→ WHAT IS REQUIRED: If a line holds an image, leave the image out; write out everything else in the records exactly.

== RECORDS SHOWN

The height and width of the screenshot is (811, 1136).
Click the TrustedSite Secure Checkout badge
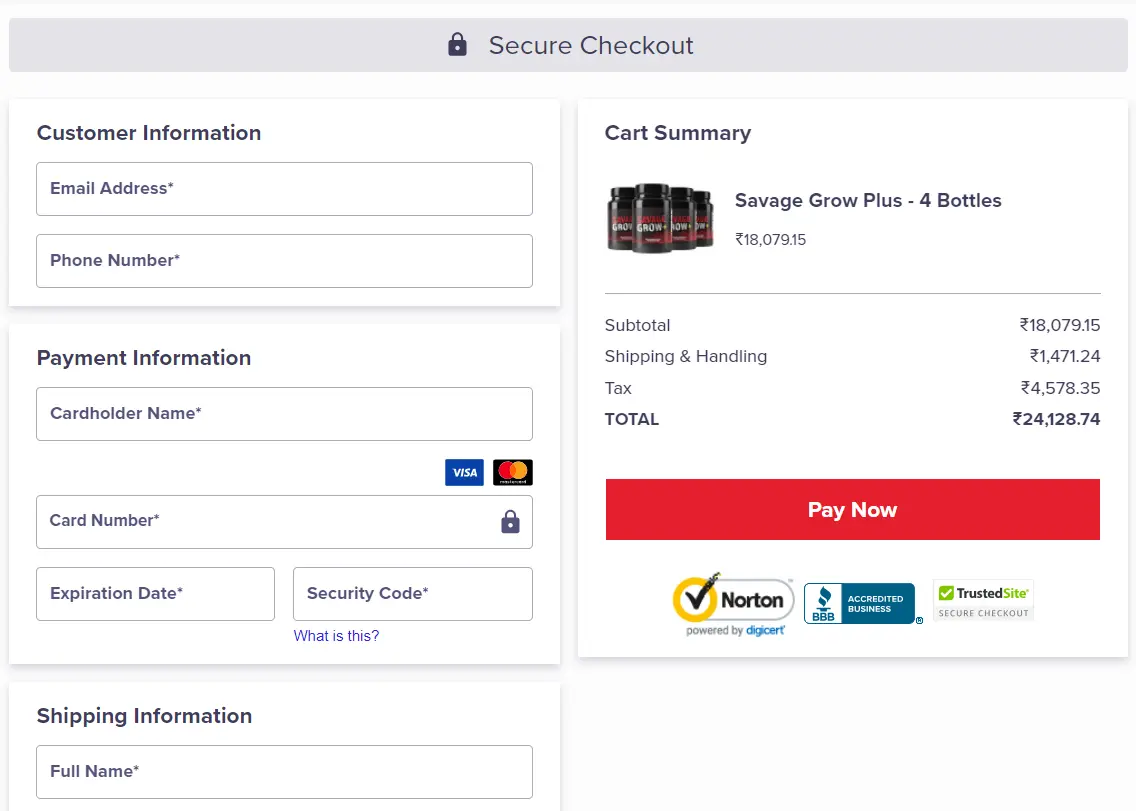click(x=982, y=600)
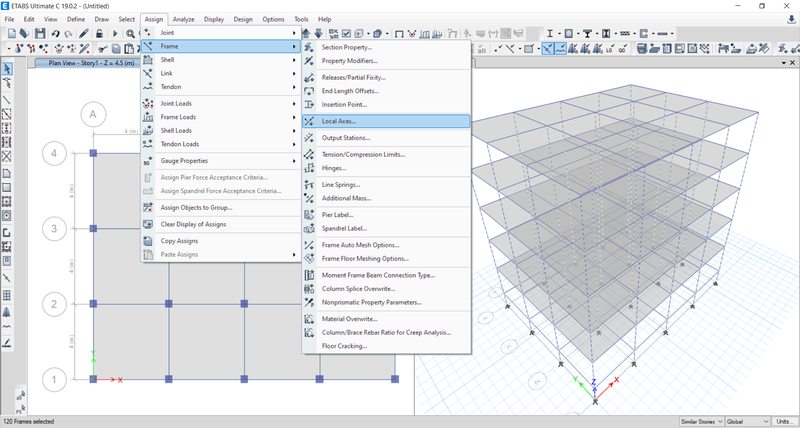Select the pointer tool in left sidebar

(7, 69)
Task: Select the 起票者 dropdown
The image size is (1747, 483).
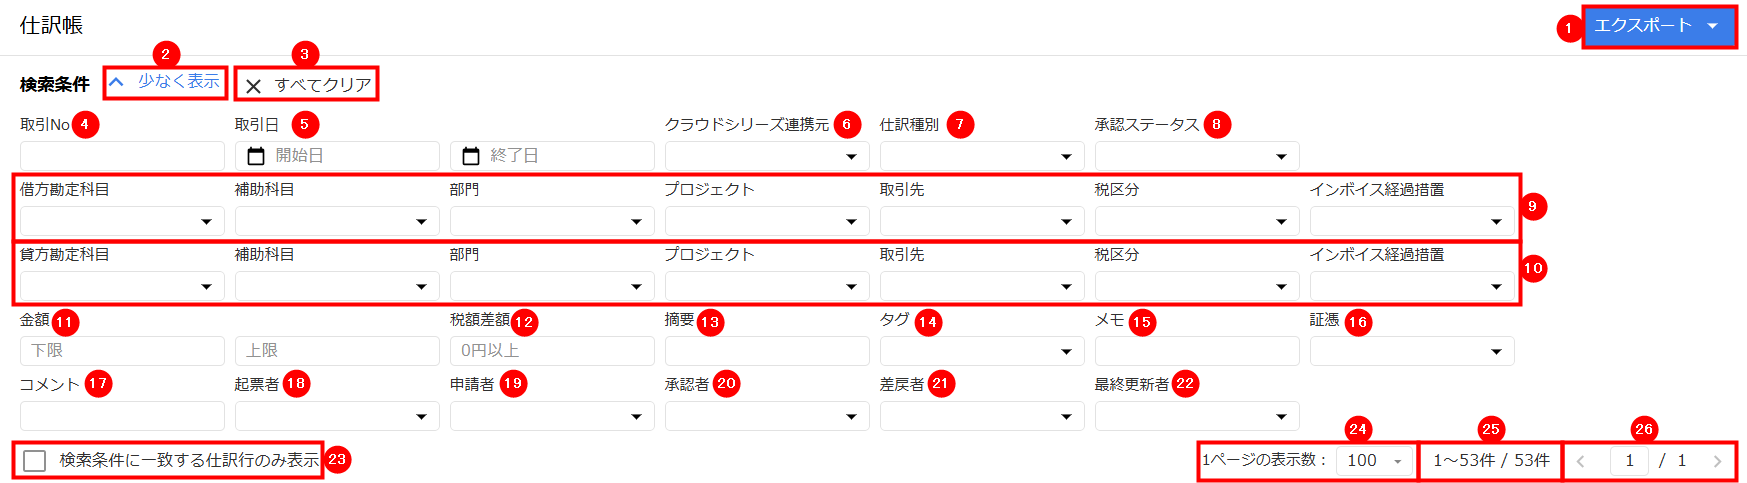Action: click(337, 416)
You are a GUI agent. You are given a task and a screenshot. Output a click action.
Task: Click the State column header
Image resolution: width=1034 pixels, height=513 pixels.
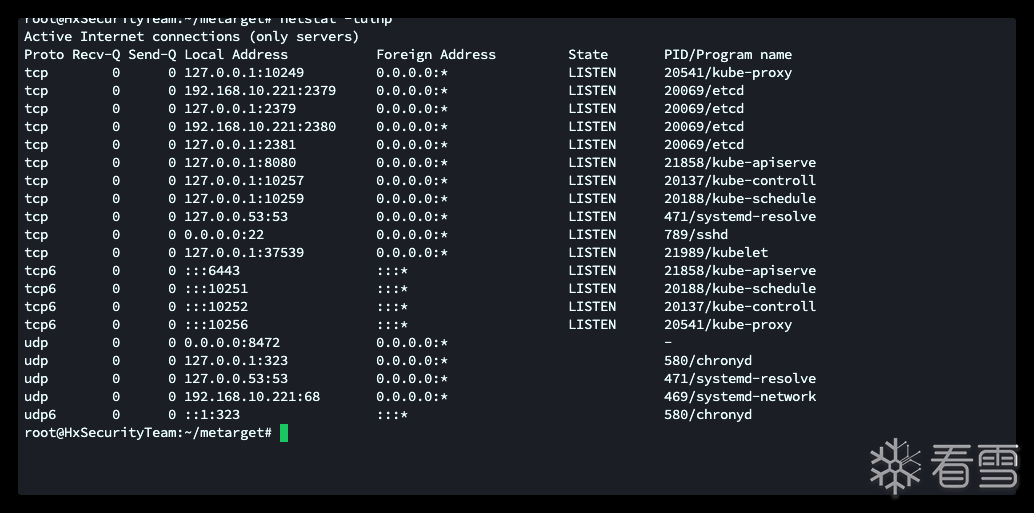(588, 54)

====

→ ANSWER BELOW:
The height and width of the screenshot is (811, 1136).
Click the TrustedSite Secure Checkout badge
click(x=982, y=600)
Select the pointer tool in left sidebar

(7, 69)
Task: Select the 起票者 dropdown
The image size is (1747, 483).
Action: click(337, 416)
You are a GUI agent. You are given a task and a screenshot. Output a click action.
Task: Click the State column header
Image resolution: width=1034 pixels, height=513 pixels.
(588, 54)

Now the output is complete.